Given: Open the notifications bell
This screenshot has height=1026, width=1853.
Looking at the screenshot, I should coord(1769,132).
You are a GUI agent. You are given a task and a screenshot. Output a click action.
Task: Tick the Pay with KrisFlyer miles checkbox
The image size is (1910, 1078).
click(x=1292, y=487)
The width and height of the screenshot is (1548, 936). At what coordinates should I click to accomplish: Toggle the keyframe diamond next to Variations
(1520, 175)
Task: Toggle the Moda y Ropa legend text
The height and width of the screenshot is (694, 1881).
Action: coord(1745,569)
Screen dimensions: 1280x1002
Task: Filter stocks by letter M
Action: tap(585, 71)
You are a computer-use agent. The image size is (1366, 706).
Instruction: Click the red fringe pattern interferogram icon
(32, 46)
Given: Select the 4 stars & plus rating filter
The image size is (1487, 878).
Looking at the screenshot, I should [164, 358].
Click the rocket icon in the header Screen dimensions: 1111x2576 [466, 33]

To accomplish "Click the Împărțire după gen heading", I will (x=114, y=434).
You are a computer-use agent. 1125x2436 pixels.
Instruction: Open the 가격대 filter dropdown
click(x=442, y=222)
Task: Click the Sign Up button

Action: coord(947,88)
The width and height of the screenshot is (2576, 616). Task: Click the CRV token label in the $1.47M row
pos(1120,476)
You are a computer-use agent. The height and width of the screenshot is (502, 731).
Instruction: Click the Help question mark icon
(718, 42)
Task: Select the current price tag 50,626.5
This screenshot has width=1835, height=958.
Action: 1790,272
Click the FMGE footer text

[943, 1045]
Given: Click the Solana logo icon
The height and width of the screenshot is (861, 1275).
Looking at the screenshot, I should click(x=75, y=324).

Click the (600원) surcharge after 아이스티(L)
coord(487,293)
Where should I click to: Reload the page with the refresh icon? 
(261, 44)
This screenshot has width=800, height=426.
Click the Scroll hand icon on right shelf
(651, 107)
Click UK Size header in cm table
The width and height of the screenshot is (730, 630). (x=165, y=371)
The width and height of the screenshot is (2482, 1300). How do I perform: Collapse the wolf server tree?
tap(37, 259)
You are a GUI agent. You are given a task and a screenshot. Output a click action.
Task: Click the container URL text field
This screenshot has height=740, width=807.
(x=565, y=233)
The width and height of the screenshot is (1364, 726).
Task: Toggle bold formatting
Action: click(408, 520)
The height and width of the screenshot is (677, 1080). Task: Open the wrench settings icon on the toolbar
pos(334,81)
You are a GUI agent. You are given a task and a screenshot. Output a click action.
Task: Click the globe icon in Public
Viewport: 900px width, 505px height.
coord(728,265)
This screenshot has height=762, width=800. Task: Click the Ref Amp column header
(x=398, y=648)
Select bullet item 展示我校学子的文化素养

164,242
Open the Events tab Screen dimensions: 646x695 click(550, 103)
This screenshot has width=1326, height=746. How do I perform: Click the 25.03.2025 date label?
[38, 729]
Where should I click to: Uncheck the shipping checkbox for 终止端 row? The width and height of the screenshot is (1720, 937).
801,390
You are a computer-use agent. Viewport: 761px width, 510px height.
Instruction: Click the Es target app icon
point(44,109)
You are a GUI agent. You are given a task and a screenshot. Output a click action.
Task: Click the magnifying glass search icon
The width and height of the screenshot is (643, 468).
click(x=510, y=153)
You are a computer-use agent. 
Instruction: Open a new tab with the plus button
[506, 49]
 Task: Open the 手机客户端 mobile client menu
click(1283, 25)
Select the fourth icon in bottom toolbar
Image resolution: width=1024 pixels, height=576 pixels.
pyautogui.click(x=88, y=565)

+--

> _What you will do_
Gather every line of the material above that contains the string "accomplish", and copy each one in its original order.

> _Completed exercise_
The width and height of the screenshot is (1548, 936). At what coordinates should I click to accomplish: Toggle the keyframe diamond next to Variations
To accomplish "Click the Împărțire după gen heading", I will (x=114, y=434).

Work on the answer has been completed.